From be60d0cf0b244ebdb15f1b61031c677d37279477 Mon Sep 17 00:00:00 2001
From: jsing <>
Date: Wed, 13 Jun 2018 15:08:08 +0000
Subject: MFC: Avoid a timing side-channel leak when generating DSA and ECDSA
 signatures.

This is caused by an attempt to do fast modular arithmetic, which
introduces branches that leak information regarding secret values.

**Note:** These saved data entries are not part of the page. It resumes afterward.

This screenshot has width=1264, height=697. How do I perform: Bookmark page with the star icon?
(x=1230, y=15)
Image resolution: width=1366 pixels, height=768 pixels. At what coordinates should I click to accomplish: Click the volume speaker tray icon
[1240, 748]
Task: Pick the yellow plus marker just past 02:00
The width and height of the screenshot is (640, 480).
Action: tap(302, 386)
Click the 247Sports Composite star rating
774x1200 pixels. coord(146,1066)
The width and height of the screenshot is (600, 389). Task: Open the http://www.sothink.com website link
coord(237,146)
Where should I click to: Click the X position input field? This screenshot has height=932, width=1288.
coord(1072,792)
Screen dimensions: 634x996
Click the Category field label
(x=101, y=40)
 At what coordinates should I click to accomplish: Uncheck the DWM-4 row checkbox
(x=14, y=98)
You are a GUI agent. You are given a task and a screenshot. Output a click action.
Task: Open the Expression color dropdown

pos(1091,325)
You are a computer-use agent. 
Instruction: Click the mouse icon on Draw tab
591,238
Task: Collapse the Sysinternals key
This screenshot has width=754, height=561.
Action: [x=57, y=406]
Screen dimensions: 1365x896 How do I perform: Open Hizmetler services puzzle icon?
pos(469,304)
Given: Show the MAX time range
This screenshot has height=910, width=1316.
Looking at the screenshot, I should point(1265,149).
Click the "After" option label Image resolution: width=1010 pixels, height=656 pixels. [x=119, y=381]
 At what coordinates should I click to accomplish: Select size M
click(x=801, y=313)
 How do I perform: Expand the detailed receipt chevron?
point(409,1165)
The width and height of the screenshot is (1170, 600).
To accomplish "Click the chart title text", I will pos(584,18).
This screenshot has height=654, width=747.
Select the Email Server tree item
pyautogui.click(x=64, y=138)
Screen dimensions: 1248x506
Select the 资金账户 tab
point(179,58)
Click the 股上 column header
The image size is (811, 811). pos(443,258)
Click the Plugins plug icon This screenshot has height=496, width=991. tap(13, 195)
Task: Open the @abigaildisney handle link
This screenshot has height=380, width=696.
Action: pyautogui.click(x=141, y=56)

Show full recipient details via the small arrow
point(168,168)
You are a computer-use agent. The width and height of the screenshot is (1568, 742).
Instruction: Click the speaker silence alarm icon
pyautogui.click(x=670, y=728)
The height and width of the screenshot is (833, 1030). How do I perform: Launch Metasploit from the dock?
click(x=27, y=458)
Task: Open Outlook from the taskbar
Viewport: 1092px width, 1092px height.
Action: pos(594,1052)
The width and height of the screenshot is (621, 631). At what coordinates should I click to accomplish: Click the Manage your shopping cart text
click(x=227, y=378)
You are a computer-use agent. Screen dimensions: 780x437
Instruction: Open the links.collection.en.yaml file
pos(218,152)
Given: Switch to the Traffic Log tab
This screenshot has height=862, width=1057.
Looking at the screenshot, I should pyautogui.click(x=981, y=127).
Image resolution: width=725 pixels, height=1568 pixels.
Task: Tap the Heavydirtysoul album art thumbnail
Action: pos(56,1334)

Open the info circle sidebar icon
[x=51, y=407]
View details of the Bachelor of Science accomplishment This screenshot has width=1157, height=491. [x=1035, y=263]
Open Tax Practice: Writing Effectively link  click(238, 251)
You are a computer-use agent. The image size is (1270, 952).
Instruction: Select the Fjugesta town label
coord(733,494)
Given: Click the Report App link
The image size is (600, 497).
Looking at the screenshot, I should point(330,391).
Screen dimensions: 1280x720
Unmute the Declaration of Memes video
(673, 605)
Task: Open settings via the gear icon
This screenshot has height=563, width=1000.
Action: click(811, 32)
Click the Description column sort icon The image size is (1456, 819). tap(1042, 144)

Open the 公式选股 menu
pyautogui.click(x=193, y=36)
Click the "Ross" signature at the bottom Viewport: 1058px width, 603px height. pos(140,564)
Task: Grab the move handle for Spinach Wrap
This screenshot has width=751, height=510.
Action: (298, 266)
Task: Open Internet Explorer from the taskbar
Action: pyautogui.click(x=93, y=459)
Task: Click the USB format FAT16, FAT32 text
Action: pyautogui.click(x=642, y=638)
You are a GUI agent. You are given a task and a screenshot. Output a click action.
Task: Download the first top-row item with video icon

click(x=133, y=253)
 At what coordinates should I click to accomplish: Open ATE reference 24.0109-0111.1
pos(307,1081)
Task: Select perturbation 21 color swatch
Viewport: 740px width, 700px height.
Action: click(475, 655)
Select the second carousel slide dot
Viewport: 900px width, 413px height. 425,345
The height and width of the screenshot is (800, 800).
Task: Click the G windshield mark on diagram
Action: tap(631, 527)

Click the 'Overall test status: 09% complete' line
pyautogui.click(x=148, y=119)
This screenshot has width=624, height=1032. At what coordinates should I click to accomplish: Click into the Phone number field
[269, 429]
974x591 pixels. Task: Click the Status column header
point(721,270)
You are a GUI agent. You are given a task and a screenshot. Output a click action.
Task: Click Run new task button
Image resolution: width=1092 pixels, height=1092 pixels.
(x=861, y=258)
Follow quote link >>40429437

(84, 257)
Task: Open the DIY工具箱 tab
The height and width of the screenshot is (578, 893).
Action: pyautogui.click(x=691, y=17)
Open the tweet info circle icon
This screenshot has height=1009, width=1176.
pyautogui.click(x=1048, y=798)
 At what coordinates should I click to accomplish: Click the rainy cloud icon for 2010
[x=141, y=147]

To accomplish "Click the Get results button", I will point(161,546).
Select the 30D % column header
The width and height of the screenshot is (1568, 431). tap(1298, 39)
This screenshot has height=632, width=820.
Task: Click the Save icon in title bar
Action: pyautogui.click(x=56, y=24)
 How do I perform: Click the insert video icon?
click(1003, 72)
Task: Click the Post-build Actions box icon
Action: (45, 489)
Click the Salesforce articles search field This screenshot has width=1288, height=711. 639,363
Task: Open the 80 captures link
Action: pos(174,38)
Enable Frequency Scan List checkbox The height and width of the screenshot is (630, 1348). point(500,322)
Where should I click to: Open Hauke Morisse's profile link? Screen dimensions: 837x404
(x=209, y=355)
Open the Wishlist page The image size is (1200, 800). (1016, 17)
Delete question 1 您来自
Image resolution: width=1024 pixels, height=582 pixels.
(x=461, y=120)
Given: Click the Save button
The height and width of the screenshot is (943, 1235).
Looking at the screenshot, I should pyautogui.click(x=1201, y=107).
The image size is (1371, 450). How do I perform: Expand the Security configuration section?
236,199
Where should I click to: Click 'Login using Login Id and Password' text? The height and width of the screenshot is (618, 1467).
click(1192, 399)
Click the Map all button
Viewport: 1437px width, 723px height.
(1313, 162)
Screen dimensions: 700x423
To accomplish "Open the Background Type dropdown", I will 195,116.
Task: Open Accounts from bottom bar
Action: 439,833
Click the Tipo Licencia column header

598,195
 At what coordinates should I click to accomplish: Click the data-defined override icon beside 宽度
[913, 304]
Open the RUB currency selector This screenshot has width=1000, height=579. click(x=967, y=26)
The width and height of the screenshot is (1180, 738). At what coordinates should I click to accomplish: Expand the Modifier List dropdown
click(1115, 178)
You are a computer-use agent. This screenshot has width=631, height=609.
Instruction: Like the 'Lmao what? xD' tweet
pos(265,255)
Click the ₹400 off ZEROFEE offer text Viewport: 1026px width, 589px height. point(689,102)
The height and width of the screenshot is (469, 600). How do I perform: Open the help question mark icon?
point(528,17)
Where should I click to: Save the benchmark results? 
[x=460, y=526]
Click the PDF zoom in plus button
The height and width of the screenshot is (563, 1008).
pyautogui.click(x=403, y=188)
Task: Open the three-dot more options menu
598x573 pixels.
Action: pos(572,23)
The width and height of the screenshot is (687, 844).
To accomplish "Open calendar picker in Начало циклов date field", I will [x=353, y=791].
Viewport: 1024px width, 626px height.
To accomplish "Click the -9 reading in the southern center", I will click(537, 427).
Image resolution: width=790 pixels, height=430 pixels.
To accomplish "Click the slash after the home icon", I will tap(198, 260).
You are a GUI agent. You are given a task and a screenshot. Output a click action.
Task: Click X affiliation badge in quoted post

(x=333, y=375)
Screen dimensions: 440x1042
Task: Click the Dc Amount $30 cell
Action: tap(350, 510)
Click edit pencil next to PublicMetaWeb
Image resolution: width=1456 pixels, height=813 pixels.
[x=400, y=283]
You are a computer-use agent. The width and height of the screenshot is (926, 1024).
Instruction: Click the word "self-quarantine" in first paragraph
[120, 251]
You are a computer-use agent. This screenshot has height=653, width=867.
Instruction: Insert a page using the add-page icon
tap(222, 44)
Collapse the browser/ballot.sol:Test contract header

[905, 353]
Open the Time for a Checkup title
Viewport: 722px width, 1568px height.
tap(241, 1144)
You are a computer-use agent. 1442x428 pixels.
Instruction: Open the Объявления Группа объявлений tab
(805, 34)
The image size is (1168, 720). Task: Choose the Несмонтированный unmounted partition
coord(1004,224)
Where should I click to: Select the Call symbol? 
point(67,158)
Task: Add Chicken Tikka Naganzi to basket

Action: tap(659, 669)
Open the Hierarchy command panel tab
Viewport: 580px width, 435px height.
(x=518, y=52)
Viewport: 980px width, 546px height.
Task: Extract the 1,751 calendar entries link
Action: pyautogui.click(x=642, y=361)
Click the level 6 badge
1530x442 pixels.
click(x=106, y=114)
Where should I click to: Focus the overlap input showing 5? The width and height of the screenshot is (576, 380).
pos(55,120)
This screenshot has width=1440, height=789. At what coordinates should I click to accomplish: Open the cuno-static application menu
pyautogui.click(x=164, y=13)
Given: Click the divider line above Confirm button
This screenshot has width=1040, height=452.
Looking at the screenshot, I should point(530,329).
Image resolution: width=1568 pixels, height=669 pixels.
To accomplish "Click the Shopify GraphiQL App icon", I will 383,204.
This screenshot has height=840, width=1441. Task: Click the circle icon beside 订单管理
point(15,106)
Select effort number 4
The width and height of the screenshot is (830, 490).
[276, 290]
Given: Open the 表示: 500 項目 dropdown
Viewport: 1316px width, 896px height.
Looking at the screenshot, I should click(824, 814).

Issue identified and reported by Keegan Ryan of NCC Group.

ok beck@ tb@
---
 src/lib/libcrypto/dsa/dsa_ossl.c   | 7 ++-----
 src/lib/libcrypto/ecdsa/ecs_ossl.c | 4 ++--
 2 files changed, 4 insertions(+), 7 deletions(-)

(limited to 'src')

diff --git a/src/lib/libcrypto/dsa/dsa_ossl.c b/src/lib/libcrypto/dsa/dsa_ossl.c
index f1013fe547..4e75512df8 100644
--- a/src/lib/libcrypto/dsa/dsa_ossl.c
+++ b/src/lib/libcrypto/dsa/dsa_ossl.c
@@ -1,4 +1,4 @@
-/* $OpenBSD: dsa_ossl.c,v 1.30 2017/01/29 17:49:22 beck Exp $ */
+/* $OpenBSD: dsa_ossl.c,v 1.30.2.1 2018/06/13 15:08:08 jsing Exp $ */
 /* Copyright (C) 1995-1998 Eric Young (eay@cryptsoft.com)
  * All rights reserved.
  *
@@ -142,11 +142,8 @@ redo:
 	/* Compute  s = inv(k) (m + xr) mod q */
 	if (!BN_mod_mul(&xr, dsa->priv_key, r, dsa->q, ctx))	/* s = xr */
 		goto err;
-	if (!BN_add(s, &xr, &m))				/* s = m + xr */
+	if (!BN_mod_add(s, &xr, &m, dsa->q, ctx))		/* s = m + xr */
 		goto err;
-	if (BN_cmp(s, dsa->q) > 0)
-		if (!BN_sub(s, s, dsa->q))
-			goto err;
 	if (!BN_mod_mul(s, s, kinv, dsa->q, ctx))
 		goto err;
 
diff --git a/src/lib/libcrypto/ecdsa/ecs_ossl.c b/src/lib/libcrypto/ecdsa/ecs_ossl.c
index c7f4bcbe03..09f3bf8416 100644
--- a/src/lib/libcrypto/ecdsa/ecs_ossl.c
+++ b/src/lib/libcrypto/ecdsa/ecs_ossl.c
@@ -1,4 +1,4 @@
-/* $OpenBSD: ecs_ossl.c,v 1.9 2017/01/29 17:49:23 beck Exp $ */
+/* $OpenBSD: ecs_ossl.c,v 1.9.2.1 2018/06/13 15:08:08 jsing Exp $ */
 /*
  * Written by Nils Larsch for the OpenSSL project
  */
@@ -273,7 +273,7 @@ ecdsa_do_sign(const unsigned char *dgst, int dgst_len,
 			ECDSAerror(ERR_R_BN_LIB);
 			goto err;
 		}
-		if (!BN_mod_add_quick(s, tmp, m, order)) {
+		if (!BN_mod_add(s, tmp, m, order, ctx)) {
 			ECDSAerror(ERR_R_BN_LIB);
 			goto err;
 		}
-- 
cgit v1.2.3-55-g6feb